The Death of Carthage

27 Apr

I won a copy of “The Death of Carthage” by Robin E. Levin on the Good Reads First Reads giveaway.

As I intended to do this review, I meant to make notes as I went.  I was three quarters of the way through the book before I realized I hadn’t so much as picked up my pen.  That should give you an idea of the book’s readability.

“The Death of Carthage” is basically a family saga incorporating the second and third Punic Wars.  It covers the lives of Lucius Tullius Varro, his cousin Enneus Tullius, and Enneus’ son Ectorius.  The book is divided into three sections, one for each person, so naturally there is some duplication of material.  However, as it comes from different viewpoints, it doesn’t detract, but only adds to the reader’s understanding of the events.

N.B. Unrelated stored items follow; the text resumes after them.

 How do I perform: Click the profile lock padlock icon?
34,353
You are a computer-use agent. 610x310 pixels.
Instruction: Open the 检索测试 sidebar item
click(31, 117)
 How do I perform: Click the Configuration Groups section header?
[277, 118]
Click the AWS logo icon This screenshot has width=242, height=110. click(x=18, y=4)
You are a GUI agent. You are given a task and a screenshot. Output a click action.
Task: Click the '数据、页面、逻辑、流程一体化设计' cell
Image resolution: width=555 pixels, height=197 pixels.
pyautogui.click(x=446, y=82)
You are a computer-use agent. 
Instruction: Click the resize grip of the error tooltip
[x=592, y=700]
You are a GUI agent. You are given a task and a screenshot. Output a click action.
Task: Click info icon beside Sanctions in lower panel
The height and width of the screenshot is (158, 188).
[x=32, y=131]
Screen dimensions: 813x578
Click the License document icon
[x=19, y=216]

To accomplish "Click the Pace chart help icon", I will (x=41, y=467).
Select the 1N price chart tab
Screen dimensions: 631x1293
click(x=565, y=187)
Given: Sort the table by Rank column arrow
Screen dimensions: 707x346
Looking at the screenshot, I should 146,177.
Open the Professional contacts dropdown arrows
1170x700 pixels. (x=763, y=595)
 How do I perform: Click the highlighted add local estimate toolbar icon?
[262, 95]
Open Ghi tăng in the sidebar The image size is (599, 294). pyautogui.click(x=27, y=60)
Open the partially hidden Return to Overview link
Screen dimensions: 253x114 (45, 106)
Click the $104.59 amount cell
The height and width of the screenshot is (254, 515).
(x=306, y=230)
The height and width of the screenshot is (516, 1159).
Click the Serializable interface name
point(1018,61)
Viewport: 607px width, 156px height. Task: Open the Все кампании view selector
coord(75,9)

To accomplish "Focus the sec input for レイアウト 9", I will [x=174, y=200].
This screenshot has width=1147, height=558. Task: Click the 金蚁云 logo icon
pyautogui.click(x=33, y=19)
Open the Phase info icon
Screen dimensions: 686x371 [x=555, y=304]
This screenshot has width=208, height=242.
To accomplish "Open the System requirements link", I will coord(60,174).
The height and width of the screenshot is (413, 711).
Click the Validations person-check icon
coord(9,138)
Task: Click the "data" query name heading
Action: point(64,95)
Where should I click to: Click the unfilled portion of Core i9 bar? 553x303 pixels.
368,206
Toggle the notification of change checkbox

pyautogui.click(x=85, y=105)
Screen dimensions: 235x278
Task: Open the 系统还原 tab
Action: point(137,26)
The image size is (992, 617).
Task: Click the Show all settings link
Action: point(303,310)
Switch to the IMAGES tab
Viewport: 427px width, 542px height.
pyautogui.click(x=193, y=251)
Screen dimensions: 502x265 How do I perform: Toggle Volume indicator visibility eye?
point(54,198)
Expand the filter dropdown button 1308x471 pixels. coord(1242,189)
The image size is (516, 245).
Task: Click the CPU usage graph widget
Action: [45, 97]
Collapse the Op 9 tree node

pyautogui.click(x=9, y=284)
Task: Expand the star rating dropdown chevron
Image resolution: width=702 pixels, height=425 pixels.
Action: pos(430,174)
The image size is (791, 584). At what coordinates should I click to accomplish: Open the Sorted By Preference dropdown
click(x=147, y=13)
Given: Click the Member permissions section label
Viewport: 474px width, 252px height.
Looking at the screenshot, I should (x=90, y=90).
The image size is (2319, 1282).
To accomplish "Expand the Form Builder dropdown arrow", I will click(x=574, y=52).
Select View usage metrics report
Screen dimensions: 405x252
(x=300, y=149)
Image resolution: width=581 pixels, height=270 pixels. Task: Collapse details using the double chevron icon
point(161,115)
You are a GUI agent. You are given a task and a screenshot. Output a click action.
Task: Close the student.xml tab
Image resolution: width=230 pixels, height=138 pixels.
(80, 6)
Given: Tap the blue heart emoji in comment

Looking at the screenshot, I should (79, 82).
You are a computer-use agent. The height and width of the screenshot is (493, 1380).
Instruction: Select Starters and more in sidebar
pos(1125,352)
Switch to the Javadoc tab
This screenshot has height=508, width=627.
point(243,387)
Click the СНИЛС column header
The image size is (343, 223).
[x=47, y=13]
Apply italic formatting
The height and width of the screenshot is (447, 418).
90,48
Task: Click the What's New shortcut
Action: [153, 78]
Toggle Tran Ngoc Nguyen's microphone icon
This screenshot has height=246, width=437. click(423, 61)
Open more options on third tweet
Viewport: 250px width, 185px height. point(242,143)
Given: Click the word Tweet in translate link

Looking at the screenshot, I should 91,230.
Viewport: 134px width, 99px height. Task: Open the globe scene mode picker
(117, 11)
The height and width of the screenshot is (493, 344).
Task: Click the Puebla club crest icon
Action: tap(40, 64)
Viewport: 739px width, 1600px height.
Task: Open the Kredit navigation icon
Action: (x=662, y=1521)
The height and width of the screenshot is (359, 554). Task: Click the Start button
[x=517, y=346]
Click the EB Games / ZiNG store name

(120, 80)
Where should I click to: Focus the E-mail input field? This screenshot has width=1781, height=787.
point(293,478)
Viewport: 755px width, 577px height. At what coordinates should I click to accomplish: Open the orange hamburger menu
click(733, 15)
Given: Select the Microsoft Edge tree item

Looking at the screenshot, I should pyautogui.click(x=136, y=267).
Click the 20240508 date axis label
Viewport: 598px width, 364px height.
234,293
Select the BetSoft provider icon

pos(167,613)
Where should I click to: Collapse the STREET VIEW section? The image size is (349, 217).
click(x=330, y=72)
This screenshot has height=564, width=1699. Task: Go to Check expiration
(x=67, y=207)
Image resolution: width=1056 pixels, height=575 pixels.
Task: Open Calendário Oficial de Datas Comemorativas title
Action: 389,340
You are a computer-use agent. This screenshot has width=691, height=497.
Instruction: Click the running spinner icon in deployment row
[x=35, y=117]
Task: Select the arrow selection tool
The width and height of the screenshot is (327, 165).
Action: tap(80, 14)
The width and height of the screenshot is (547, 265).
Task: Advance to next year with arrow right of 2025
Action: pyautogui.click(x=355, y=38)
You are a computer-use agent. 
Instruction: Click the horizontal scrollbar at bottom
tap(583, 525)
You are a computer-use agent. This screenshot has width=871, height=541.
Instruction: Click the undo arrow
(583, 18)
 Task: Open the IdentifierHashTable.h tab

All the major players of the period are mentioned.  The Scipio family, of course, and Cato the Censor.

“The Death of Carthage” manages to combine entertaining family saga with well researched historical facts, to be one of the more interesting historical novels I have read in recent times.

The only thing that stops it from being a great epic novel is the fact that, apart from Lucius, the characters seem to lack the individuality needed to make the book truly come alive.

Highly recommended for all lovers of military fiction, straight historical fiction, and those with an interest in Republican Rome.